89th American Meteorological Society Annual Meeting

Thursday, 15 January 2009: 12:00 AM
Building resolving simulations in the Weather Research and Forecasting model incorporating surface physics and dispersion
Room 124A (Phoenix Convention Center)
Katherine A. Lundquist, LLNL, Livermore, CA; and F. K. Chow and J. K. Lundquist
Numerical weather prediction models such as the Weather Research and Forecasting (WRF) model employ terrain-following coordinates to model complex topography. The signature of the topography causes distortion of the computational cells, often as high as the troposphere. This grid skewness introduces an additional truncation error, which can have devastating effects on the quality of the solution. We have implemented an immersed boundary method (IBM) in WRF, which allows complex terrain to be modeled without a coordinate transformation.
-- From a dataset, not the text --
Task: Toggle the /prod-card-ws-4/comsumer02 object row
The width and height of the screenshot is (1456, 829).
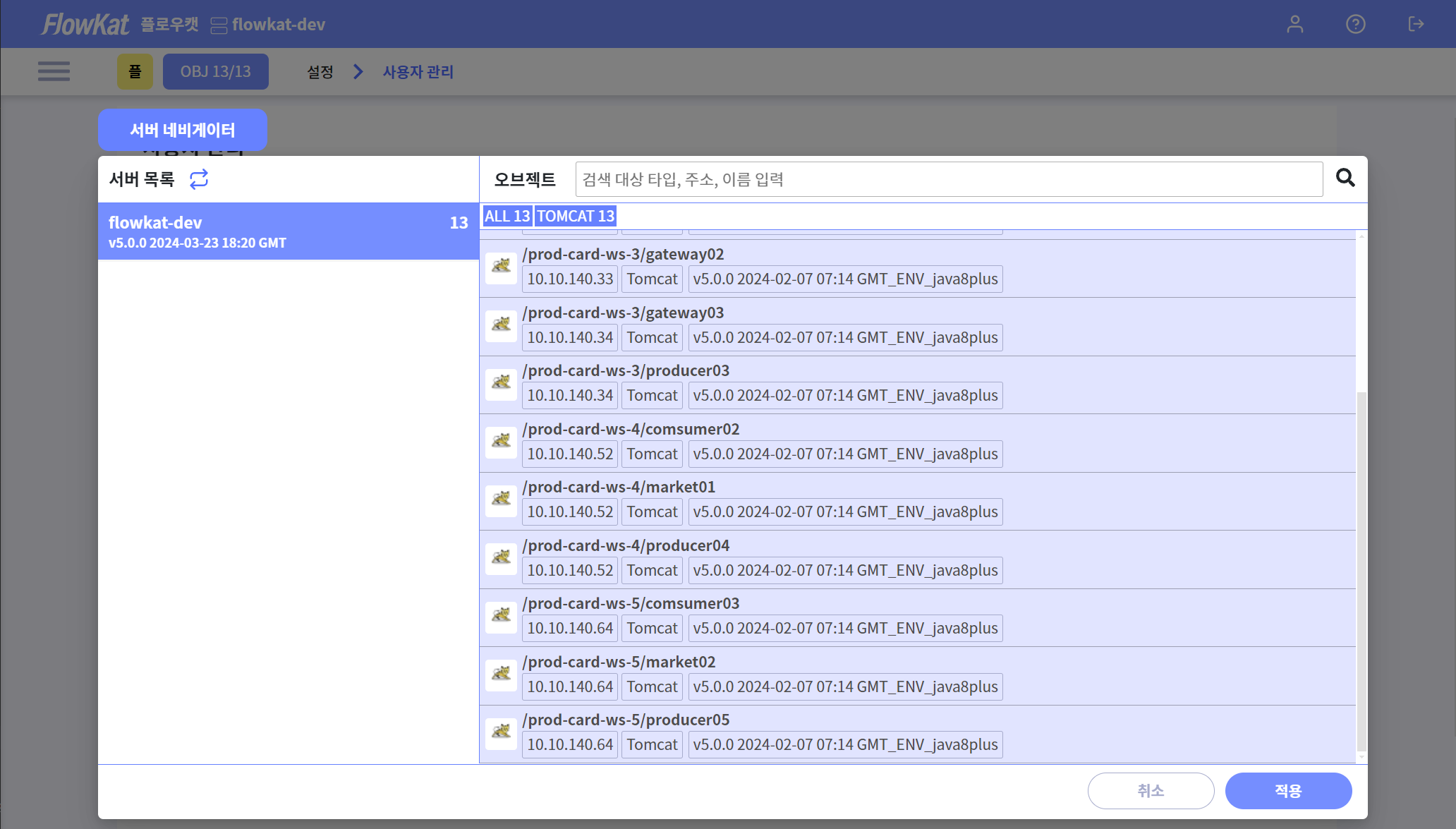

IBM alleviates error associated with coordinate mapping, thereby increasing the fidelity of the solution.

IBM has been shown to effectively represent complex geometries in computational fluid dynamics codes, but additional issues arise in numerical weather prediction such as: scalar dispersion, surface energy and moisture budgets, and seamless nesting between terrain-following mesoscale simulations and those with IBM. These issues have been successfully addressed within our IBM implementation, and these features are demonstrated with three dimensional building resolving simulations using IBM within the WRF framework.

This work was performed under the auspices of the U.S. Department of Energy by Lawrence Livermore National Laboratory under Contract DE-AC52-07NA27344.